Task to carry out: Can you print, character for character, the rows below from the line containing "Where should I click to: Click the BLACK" through the line containing "coord(306,10)", with both of those lines included and nothing else?

Materials provided:
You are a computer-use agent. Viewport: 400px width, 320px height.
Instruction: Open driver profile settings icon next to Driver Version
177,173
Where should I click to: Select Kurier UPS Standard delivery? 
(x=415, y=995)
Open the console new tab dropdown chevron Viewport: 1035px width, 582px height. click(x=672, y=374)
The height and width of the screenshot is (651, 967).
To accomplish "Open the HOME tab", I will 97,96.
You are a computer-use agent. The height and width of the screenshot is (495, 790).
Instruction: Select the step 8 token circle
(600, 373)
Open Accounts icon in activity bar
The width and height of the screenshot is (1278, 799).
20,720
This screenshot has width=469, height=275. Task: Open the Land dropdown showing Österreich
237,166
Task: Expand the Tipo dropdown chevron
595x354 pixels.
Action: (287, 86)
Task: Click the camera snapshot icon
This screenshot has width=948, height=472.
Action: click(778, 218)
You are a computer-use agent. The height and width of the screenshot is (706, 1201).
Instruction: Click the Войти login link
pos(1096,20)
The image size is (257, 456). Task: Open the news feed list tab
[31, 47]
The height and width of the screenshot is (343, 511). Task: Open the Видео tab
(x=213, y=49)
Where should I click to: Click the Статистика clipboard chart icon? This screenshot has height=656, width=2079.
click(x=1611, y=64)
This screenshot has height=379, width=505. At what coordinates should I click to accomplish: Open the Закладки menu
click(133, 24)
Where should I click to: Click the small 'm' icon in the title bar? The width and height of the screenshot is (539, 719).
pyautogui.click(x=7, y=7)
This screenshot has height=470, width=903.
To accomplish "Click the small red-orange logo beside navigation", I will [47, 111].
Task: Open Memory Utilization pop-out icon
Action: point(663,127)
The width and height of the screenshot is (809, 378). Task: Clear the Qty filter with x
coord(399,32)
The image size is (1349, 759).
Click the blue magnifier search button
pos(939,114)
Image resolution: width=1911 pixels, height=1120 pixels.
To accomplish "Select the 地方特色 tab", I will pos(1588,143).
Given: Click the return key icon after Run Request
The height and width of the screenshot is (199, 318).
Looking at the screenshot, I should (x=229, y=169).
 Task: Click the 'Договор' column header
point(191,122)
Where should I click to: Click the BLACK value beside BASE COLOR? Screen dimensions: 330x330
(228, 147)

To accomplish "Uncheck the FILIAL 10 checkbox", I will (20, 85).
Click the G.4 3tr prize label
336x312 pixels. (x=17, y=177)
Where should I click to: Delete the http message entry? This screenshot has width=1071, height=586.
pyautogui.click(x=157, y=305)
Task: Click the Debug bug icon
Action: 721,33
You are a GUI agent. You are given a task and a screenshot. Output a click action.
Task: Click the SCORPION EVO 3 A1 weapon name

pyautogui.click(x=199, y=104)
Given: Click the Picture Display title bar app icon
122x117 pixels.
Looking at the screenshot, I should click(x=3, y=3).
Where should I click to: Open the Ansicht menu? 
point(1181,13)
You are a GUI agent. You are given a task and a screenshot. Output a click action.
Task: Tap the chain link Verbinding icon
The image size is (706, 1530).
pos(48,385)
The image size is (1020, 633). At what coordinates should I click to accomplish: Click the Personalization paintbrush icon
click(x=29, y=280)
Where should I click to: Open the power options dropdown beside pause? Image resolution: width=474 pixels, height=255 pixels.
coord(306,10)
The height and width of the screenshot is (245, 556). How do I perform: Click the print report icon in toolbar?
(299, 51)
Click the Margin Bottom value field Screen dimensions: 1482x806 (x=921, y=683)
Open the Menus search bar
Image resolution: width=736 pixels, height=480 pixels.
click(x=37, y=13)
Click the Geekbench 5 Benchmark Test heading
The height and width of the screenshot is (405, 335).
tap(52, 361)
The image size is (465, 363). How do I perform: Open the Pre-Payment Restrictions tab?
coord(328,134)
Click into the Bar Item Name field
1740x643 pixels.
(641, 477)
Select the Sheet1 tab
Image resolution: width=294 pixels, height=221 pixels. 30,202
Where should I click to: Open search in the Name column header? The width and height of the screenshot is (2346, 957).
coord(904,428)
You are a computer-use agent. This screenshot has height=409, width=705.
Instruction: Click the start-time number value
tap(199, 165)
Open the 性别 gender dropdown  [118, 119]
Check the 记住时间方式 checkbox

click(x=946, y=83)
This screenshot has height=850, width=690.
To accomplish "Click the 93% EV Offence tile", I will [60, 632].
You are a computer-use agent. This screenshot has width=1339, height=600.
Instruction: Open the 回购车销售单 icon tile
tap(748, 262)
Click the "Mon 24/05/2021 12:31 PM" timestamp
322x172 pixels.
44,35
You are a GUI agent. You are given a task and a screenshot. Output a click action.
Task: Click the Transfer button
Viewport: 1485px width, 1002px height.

Worked answer:
Where should I click to: Click the BLACK value beside BASE COLOR? Screen dimensions: 330x330
(228, 147)

To accomplish "Uncheck the FILIAL 10 checkbox", I will (20, 85).
Click the G.4 3tr prize label
336x312 pixels. (x=17, y=177)
Where should I click to: Delete the http message entry? This screenshot has width=1071, height=586.
pyautogui.click(x=157, y=305)
Task: Click the Debug bug icon
Action: 721,33
You are a GUI agent. You are given a task and a screenshot. Output a click action.
Task: Click the SCORPION EVO 3 A1 weapon name

pyautogui.click(x=199, y=104)
Given: Click the Picture Display title bar app icon
122x117 pixels.
Looking at the screenshot, I should click(x=3, y=3).
Where should I click to: Open the Ansicht menu? 
point(1181,13)
You are a GUI agent. You are given a task and a screenshot. Output a click action.
Task: Tap the chain link Verbinding icon
The image size is (706, 1530).
pos(48,385)
The image size is (1020, 633). At what coordinates should I click to accomplish: Click the Personalization paintbrush icon
click(x=29, y=280)
Where should I click to: Open the power options dropdown beside pause? Image resolution: width=474 pixels, height=255 pixels.
coord(306,10)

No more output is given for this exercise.